Była pierwsza dama przyznała w wywiadzie z telewizją ABC, że po poronieniu czuła się "zagubiona i samotna". - Czułam, jakbym zawiodła. Nie wiedziałam jak powszechne są poronienia, bo nigdy o nich nie rozmawiamy - powiedziała.
Podkreśliła, że "bardzo ważne jest, żeby uświadamiać młode matki o tym, że poronienia się zdarzają".
.@MichelleObama opens up to @RobinRoberts in revealing new interview; says she felt ”lost and alone” after suffering miscarriage 20 years ago. Watch @ABC special covering her journey to motherhood and more from her memoir, ”Becoming,” Sunday night 9/8c. https://t.co/ONXwpuZ3WF pic.twitter.com/1Teb5ycWIe
— Good Morning America (@GMA) November 9, 2018
"Zegar biologiczny faktycznie działa"
W swojej książce "Becoming" była pierwsza dama ujawniła, że obie jej córki - Malia i Sasha zostały poczęte metodą in vitro.

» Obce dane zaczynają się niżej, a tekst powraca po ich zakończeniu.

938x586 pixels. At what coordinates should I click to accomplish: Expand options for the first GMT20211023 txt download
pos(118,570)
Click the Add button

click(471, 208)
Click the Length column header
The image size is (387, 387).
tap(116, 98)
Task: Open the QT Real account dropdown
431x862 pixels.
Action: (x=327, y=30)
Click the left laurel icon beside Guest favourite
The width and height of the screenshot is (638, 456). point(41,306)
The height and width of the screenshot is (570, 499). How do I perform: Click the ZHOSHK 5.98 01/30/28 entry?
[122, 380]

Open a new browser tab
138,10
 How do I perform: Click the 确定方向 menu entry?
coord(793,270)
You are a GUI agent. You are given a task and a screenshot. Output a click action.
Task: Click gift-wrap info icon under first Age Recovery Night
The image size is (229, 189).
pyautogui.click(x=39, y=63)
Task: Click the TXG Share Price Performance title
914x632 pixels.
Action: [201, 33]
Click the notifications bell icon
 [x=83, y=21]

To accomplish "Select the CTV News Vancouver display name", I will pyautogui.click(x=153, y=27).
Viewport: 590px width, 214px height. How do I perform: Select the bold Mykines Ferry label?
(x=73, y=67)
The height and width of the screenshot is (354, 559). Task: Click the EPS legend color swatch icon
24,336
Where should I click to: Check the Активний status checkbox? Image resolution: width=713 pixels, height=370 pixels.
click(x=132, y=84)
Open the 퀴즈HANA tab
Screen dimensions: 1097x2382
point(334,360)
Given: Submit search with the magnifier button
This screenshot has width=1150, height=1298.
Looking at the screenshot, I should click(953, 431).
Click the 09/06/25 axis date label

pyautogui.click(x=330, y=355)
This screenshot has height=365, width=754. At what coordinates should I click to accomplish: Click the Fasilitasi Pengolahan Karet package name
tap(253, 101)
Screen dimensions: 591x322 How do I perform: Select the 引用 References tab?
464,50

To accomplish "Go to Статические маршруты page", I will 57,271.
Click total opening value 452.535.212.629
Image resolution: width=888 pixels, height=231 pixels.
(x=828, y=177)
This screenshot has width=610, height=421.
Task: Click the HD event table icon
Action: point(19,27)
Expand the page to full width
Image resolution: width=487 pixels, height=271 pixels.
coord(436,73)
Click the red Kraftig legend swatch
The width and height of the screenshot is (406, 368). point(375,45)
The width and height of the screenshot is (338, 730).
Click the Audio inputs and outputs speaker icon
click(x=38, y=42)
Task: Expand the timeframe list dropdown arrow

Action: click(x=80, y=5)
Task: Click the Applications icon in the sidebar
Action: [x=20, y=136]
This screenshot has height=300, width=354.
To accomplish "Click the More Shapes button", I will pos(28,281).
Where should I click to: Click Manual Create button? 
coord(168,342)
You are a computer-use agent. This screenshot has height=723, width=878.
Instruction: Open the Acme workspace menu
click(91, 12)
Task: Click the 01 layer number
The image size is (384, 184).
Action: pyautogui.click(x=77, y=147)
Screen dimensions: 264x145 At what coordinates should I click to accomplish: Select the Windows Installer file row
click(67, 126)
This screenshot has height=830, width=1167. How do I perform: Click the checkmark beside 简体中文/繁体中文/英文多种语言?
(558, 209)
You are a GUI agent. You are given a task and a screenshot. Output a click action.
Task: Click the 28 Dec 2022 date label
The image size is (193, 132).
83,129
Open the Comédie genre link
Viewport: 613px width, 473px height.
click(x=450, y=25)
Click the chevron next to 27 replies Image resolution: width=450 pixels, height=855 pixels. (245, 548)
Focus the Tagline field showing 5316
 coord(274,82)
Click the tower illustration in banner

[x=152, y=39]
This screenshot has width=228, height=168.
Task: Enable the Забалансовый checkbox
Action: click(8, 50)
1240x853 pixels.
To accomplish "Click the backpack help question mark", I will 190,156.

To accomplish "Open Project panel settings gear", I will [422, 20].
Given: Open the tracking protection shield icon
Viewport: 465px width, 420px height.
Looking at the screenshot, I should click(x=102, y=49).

Obama opowiadała w ABC, że kiedy miała 34 lata (w 1998 roku - red.) uświadomiła sobie, że "zegar biologiczny faktycznie działa" i wtedy zaczęła szukać możliwości zapłodnienia in vitro.
- Uważam, że najgorsza rzecz, jaką robimy sobie nawzajem jako kobiety, to niedzielenie się prawdą na temat naszych ciał i tego jak one działają.
"Michelle i Barack Obama, którzy tworzą fenomenalne małżeństwo, muszą nad tym pracować"
Ujawniła też, że razem z mężem korzystali z terapii małżeńskiej. - W ten sposób nauczyliśmy się rozmawiać o różnicach między nami - powiedziała była pierwsza dama.
- Znam bardzo dużo młodych par, które mają problemy i myślą, że coś jest między nimi nie tak. Chcę, żeby wiedzieli, że Michelle i Barack Obama, którzy tworzą fenomenalne małżeństwo i bardzo się kochają, muszą nad tym pracować. I zwracamy się o pomoc w tej sprawie, kiedy tego potrzebujemy - przyznała.